Chapter 4 regulated the settlement of South Vietnam’s internal problems. The governments of the USA and the DRV promised to respect the South Vietnamese people’s right to self-determination and agreed that the political future of South Vietnam would be decided by the people themselves in free and democratic elections held under international supervision (art. 9).

Chapter 5 considered questions related to the reunification of Vietnam, which was to be accomplished “step by step through peaceful means,” on the basis of agreements between North Vietnam and South Vietnam, and without foreign interference. The Paris Agreement of 1973 reaffirmed principles of the 1954 Geneva Agreements, which stated that the demarcation line along the 17th parallel was provisional and that North Vietnam and South Vietnam should not join any military alliance or bloc.

Control and supervision of the implementation of the provisions of the Paris Agreement of 1973 were assigned to the International Commission of Control and Supervision, which was made up of representatives of Canada, Hungary, Indonesia, and Poland. (Canada resigned from the commission and was replaced by Iran after July 31, 1973.) To ensure coordinated implementation of the provisions of the agreement in South Vietnam, Chapter 6 called for the creation of a four-party joint military commission (the DRV, the USA, the PRG, and the Saigon regime), as well as for the establishment of a joint military commission made up of the two Vietnamese parties to the agreement.

The signatories promised to observe strictly the Geneva Agreements of 1954 on Cambodia and the Geneva Agreements of 1962 on Laos, which recognized the fundamental national rights of the Cambodian and Lao peoples. They also promised to respect the neutrality of these states (art. 20). The USA agreed to contribute to healing the wounds of war and to postwar reconstruction of the DRV and all of Indochina (art. 21). Four protocols resolving concrete questions concerning the implementation of the major provisions of the agreement were signed at the same time as the agreement itself.

The signing of the Paris Agreement of 1973 was an important victory of the Vietnamese people and of the peace-loving forces of the whole world in the struggle against imperialist aggression. It also made an important contribution to alleviating international tension.

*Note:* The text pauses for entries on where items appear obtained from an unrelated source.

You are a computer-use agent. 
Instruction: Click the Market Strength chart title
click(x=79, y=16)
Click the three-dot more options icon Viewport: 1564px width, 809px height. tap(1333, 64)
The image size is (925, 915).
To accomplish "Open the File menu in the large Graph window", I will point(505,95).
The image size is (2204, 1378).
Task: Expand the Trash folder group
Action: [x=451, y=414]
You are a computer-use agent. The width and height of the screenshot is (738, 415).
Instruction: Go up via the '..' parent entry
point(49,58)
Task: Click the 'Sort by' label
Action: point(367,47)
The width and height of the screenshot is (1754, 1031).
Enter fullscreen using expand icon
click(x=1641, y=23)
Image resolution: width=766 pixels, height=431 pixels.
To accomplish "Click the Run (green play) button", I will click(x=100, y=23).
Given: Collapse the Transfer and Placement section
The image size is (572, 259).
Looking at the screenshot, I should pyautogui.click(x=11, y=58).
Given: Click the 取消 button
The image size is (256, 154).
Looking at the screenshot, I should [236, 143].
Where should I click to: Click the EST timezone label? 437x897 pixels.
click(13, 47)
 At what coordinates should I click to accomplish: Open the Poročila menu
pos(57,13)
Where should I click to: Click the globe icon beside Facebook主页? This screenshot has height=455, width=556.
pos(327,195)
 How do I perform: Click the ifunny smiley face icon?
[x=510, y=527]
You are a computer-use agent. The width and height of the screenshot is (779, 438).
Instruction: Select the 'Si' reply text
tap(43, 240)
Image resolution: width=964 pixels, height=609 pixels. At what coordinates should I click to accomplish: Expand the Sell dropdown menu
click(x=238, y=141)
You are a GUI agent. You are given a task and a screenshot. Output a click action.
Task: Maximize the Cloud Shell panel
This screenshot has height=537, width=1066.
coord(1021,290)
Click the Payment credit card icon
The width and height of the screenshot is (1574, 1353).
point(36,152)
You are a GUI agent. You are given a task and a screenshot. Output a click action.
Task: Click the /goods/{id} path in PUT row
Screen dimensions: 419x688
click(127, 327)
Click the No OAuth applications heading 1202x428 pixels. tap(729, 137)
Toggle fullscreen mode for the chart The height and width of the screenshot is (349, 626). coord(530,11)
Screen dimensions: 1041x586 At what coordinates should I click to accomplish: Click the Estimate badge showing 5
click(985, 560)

From Feb. 26 to Mar. 2, 1973, the International Conference on Vietnam was held in Paris. It was attended by the foreign ministers of the USSR, the USA, France, Great Britain, China, the DRV, the PRG, the Saigon regime, Canada, Hungary, Indonesia, and Poland, as well as by the secretary-general of the UN. In the Act of the International Conference on Vietnam, the participants approved and took into consideration the Paris Agreement of 1973 and the protocols.

Serious difficulties were encountered in implementing the Paris Agreement of 1973, owing to the obstructionist position of the Saigon authorities. With the support of the liberation army, a national popular uprising in South Vietnam in March-April 1975 overthrew the Saigon regime. Elections were held throughout Vietnam to the National Assembly, which proclaimed the creation of the Socialist Republic of Vietnam on July 2, 1976.

SOURCE

Mezhdunarodnaia zhizn’, 1973, nos. 4–5.